17. Explain the role of DNA repair in preventing mutagenic effects caused by chemotherapy and radiation therapy.
Answer: Chemotherapy and radiation therapy are designed to induce DNA damage in cancer cells, leading to cell death. However, normal healthy cells can also be affected by these treatments. DNA repair mechanisms play a crucial role in repairing the damage caused by these therapies in healthy cells. For example, cells may use double-strand break repair mechanisms like homologous recombination or non-homologous end joining to fix radiation-induced damage. In some cases, cancer cells may develop resistance to treatment by enhancing their DNA repair capacity, making them harder to treat.

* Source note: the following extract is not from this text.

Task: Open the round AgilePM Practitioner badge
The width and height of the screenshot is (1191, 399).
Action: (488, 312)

18. How does chromosomal instability contribute to the progression of cancer?
Answer: Chromosomal instability refers to the frequent changes in the structure and number of chromosomes within a cell. This instability is often caused by defective DNA repair mechanisms, such as impaired homologous recombination or faulty checkpoints. As a result, cancer cells acquire mutations that drive tumorigenesis. Chromosomal instability can lead to aneuploidy (abnormal chromosome numbers), which can promote the activation of oncogenes or inactivate tumor suppressor genes, contributing to uncontrolled cell growth and cancer progression.
19. What is the role of autophagy in DNA repair and cancer prevention?

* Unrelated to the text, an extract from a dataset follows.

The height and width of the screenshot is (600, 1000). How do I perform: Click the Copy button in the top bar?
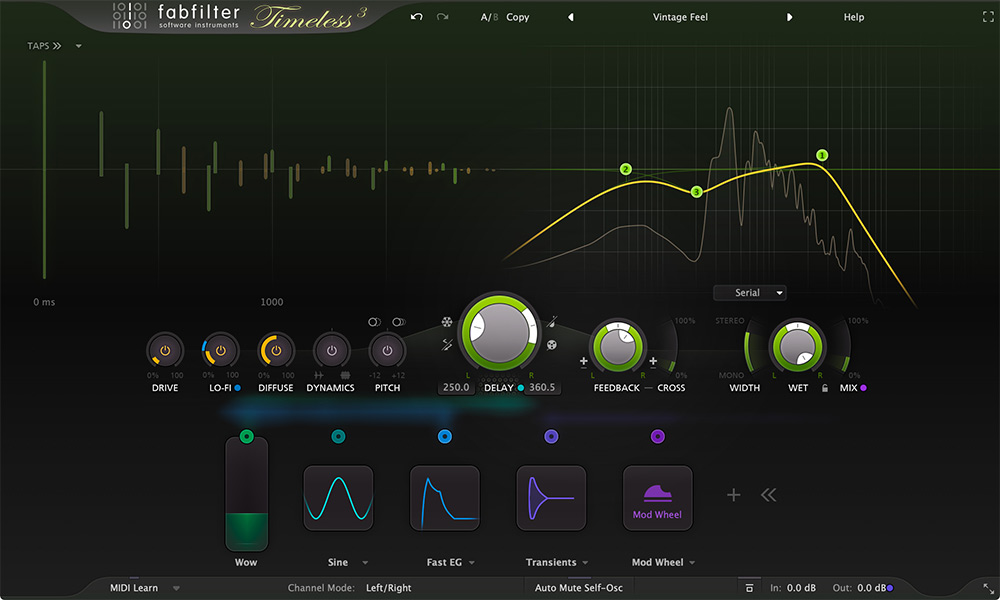517,17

Answer: Autophagy is a cellular process in which damaged or unnecessary cellular components are degraded and recycled. It also plays a protective role in DNA repair by removing damaged proteins and organelles, which can contribute to DNA damage. By maintaining cellular homeostasis and preventing the accumulation of toxic substances, autophagy helps preserve genomic integrity. Defects in autophagy can impair DNA repair, leading to genomic instability and increased cancer risk.
20. How can targeted therapies that enhance DNA repair mechanisms be used in cancer treatment?
Answer: Targeted therapies that enhance DNA repair mechanisms can be used to treat cancers with defective repair pathways. For instance, patients with BRCA1 or BRCA2 mutations may benefit from drugs like PARP inhibitors, which inhibit an alternative repair pathway called base excision repair. By inhibiting PARP, cancer cells with defective HR repair mechanisms become unable to repair DNA damage, leading to cell death. Such therapies exploit the concept of “synthetic lethality” and are an emerging approach in precision cancer treatment.